Argentine GP 1979
JANUARY 21, 1979
Argentine GP, 1979
The domination of the Lotus 79 meant that all the teams had to build new "ground-effect" cars for the 1979 season. Team Lotus, aiming to stay one step ahead, was designing the new Lotus 80. JPS withdrew from F1 and Olympus moved to Wolf and Lotus landed a new sponsorship package with Martini, Tissot and Essex Petroleum. Mario Andretti was retained and Carlos Reutemann had been signed to drive even before Ronnie Peterson's death at Monza.
Peterson had signed a deal to join McLaren, to replace James Hunt. The Englishman has received a huge offer to drive for Wolf Racing with Harvey Postlethwaite designing a new WR7. After Peterson was killed McLaren turned to John Watson, who was out of work having been dropped by Brabham. The McLaren team produced a new McLaren M28 for Watson and Patrick Tambay to drive.
Jody Scheckter had joined Gilles Villeneuve at Ferrari and the team produced the ungainly 312T4, which was handicapped aerodynamically by the flat-12 engine, which made ground-effect difficult. The engine was however very powerful.
Ligier expanded to two cars with Patrick Depailler being hired from Tyrrell to partner Jacques Laffite. The team gave up with the old Matra engine and ran Cosworths instead and Gerard Ducarouge designed the JS11. Williams also expanded to two cars and signed Clay Regazzoni to partner Alan Jones while Patrick head finished off the new FW07 design. Also expanding was Renault Sport which hired Rene Arnoux to partner Jean-Pierre Jabouille. The pair started the year with the old RS1 while the new RS10 was finished.
Tyrrell was struggling for money as Elf had decided to put its money behind Renault and First National City Travelers Checks had decided not to continue. The team had hired Jean-Pierre Jarier to partner Didier Pironi and Maurice Philippe designed a new 008 chassis.
Arrows hired Jochen Mass to partner Riccardo Patrese and continued with the A1 chassis, although the bullet-nosed A2 was under development. ATS hired Hans Stuck to drive its new D3 chassis while Ensign had Derek Daly, Fittipaldi continued with his own car while Shadow was left without any drivers and so hired youngsters Elio de Angelis and Jan Lammers to drive. Surtees and Theodore disappeared while Hector Rebaque bought a 1978 Lotus and pushed ahead with his own car. Arturo Merzario was also struggling on with his own design, while Kauhsen and Alfa Romeo were both preparing their own teams.

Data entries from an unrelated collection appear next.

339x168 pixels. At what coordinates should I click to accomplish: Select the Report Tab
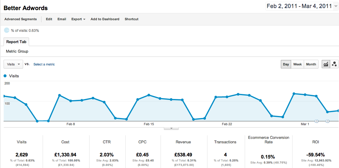coord(16,42)
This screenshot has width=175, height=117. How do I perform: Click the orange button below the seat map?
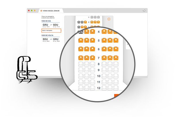117,96
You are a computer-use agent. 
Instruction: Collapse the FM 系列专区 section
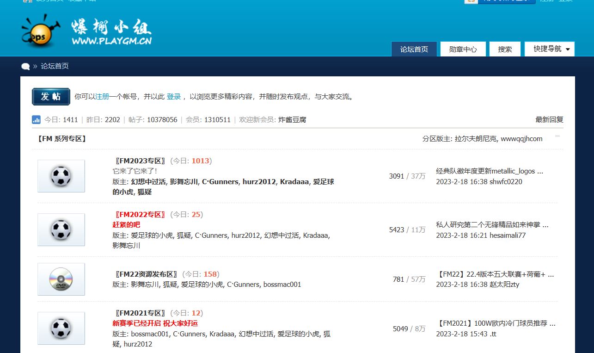point(557,136)
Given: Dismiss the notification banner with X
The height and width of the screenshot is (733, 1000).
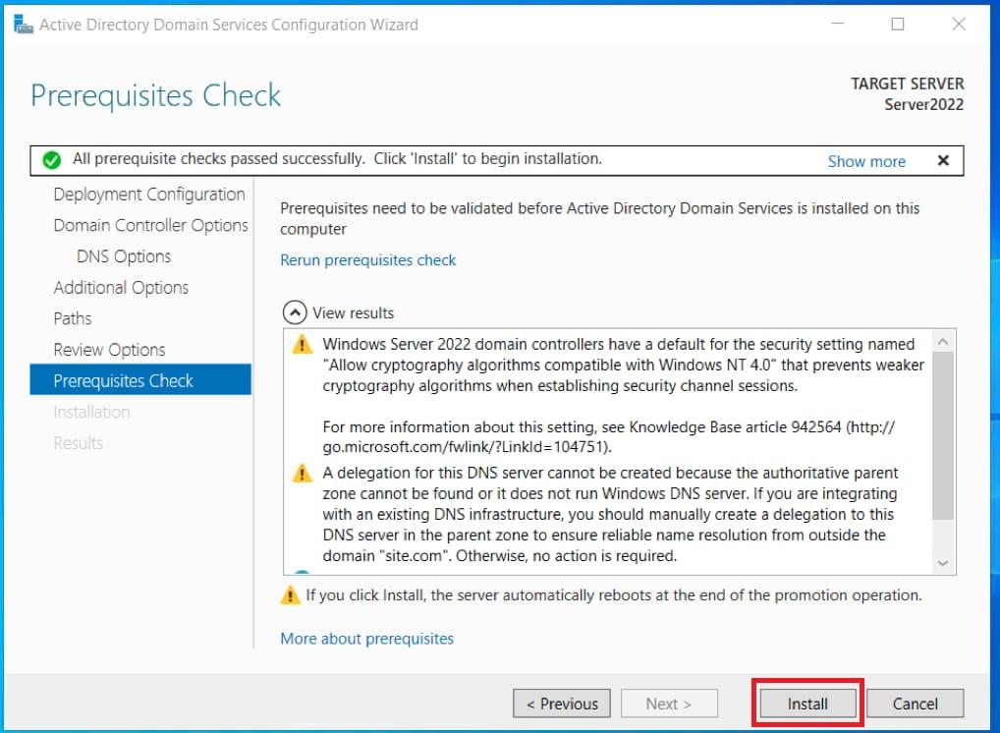Looking at the screenshot, I should point(943,160).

Everyone was expecting continued Lotus domination as the 26 entries began practice in Buenos Aires and so there was some surprise when the two Ligiers emerged as the pacesetters, the French team having figured out the most effective form of ground-effect. Laffite took pole position with Depailler second. Reutemann was third in a Lotus 79 with Jarier fourth ahead of Scheckter, Watson, Andretti, Pironi, Tambay and Villeneuve.
At the start the Ligiers took off into the lead but behind them there was trouble when Watson and Scheckter collided. The resulting accident involved Pironi, Tambay, Piquet and Merzario. The race was stopped. Piquet had suffered foot injuries and Scheckter had sprained his wrist so both were missing while Tambay was left out as Watson took the McLaren spare. Pironi and Merzario also failed to make the restart because of the damage done.
At the restart Depailler took the lead with Jarier and Watson also getting ahead of Laffite. The Frenchman duly began to pick up places and on lap 11 he was in the lead with Watson third and Reutemann ahead of Andretti in fourth, Jarier having faded back into the midfield. Reutemann then caught and passed Watson and began to chase Depailler, who had a misfire, and by lap 44 he was up to second. Depailler dropped to fourth two laps later when Watson surged ahead. Andretti finished fifth with Emerson Fittipaldi sixth.